The most revealing mark of how far we’ve come, though, was apparent the night after former Reform MP, and then independent MP, Chuck Cadman, passed away from cancer. The biggest day in Cadman’s whole career came near the end of his life, when the House recently voted on a Conservative opposition-sponsored vote of non-confidence in the scandal-plagued Paul Martin-led minority Liberal government. There was good reason to believe then that, had the non-confidence motion carried, the ensuing general election might have handed Stephen Harper and the Conservative Party the reigns of at least a minority government. It would have been the crowning achievement for Harper who was present at the founding of the Reform Party in 1987. Going into the non-confidence vote, the Liberals figured on having 152 votes with the support of the Jack Layton-lead NDP, and the Conservatives figured on the support of 153 votes with the support of the Quebec separatist Bloc Quebecois. Only independent Chuck Cadman’s mind was unknown. If he voted with his old chums in the Conservative Party, the much-hated Liberal regime, propped up by the even more hated NDP who forced through a last-minute big-government budget in exchange for support, would have met its sorry fate. But Cadman chose to back the Liberals, thereby tying the vote at 153 each and throwing the tie-breaker to the government-supporting Speaker of the House.

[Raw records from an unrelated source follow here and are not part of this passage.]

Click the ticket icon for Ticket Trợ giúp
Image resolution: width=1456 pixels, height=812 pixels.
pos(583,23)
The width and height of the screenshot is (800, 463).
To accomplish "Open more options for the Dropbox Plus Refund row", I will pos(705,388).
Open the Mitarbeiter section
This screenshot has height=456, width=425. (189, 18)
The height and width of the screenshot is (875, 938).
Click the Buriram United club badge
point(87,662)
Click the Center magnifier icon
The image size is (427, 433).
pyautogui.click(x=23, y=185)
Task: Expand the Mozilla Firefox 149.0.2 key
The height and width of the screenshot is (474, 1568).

So, on the biggest day of his political career, Cadman betrayed the 18-year-long Reform project on the eve of its final success, and joined the NDP in backing the Liberals and squelching the chance for a general election long enough for the stench of the biggest string of scandals in Canadian history to dissipate under the sweltering summer heat. You’d think he’d be crucified. Instead, he was grudgingly applauded by the Reform nutbars; and then, after he soon thereafter died, he was widely praised and his family enjoyed what was nearly a state funeral attended by the Liberal Prime Minister no less. To a caller on All-Extremist Radio CKNW, Cadman was held aloft as the example of what all politicians should be like. It turns out that there is one thing more important than allegiance to the Reform Party and its long-running project to install a blindly pro-US regime in Ottawa: an independent mind, one willing to honestly (and fairly quietly) consult with constituents.
This newspaper, which has never shied away from avowing a strong ant-Bush regime bias and has consistently maintained the most suspicious regard for all things corporate, has recently expanded its circulation into richest Canadian postal code-zone West Vancouver; it’s received well there, with more copies picked up on that side of the water than on Main Street. This change, sweeping and profound though it appears to be in all these examples, nonetheless remains invisible to virtually all sectors of the media, and it is completely unreflected in the policies and candidates of all parties involved in all levels of governance. That’s too bad, because for the first time I think in my lifetime, things appear to be changing for what I am pretty sure is the better. How can it not be good to cheer Bertuzzi and chase Ronald MacDonald from the building, to celebrate the conversion of a harm-reduction-activist mayor, to support vastly and enduringly another mayor with a sane drug strategy, to cheer a film that nails bad corporate behavior, and to celebrate the singularly powerful act of a quiet and independent representative? Something is building in this city and I like it.